The second of my ten part series of posts on the Transfiguration and Christian reading of Scripture has just been published over on Reformation21 (if you haven’t already read it, the first part is here).
Luke’s account of the Transfiguration is situated within a broader Exodus pattern in chapter 9. Signs and wonders are performed by Jesus and the Twelve, leading the Pharaoh-like Herod–who, like Joseph’s Pharaoh in Genesis 40:20-22, had just celebrated his birthday with an execution (Matthew 14:1-12)–to seek to see Jesus for himself. Jesus then goes out into the wilderness, where he is followed by a multitude (Luke 9:10-11—John 6:1 refers to Jesus crossing a sea to do so).
The feeding of the five thousand in the wilderness is a food miracle with similarities to God’s provision of manna for the children of Israel during the Exodus.

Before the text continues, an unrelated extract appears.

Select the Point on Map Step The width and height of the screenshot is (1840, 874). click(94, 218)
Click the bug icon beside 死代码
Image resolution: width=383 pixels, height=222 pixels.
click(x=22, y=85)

While within the gospel of Luke the connection is established chiefly by literary framing and echoes, John’s gospel makes the connection more apparent within the bread from heaven discourse that follows the miracle. Jesus’ delegation of the ordering of the multitude to his disciples is reminiscent of Moses’ delegation of the rule of the multitude of the Israelites to the elders in Exodus 18. In Mark 6:40, the people are described as sitting down in ranks, in fifties and hundreds, as if in military array. The numbering of the males and the division of the 5,000 into groups of 50 might also recall the numbering of the people in the wilderness (Numbers 1 and 26) and the departure from Egypt and entrance into the Promised Land in companies of fifty (see the Hebrew of Exodus 13:18 and Joshua 1:14).
Read the whole piece here.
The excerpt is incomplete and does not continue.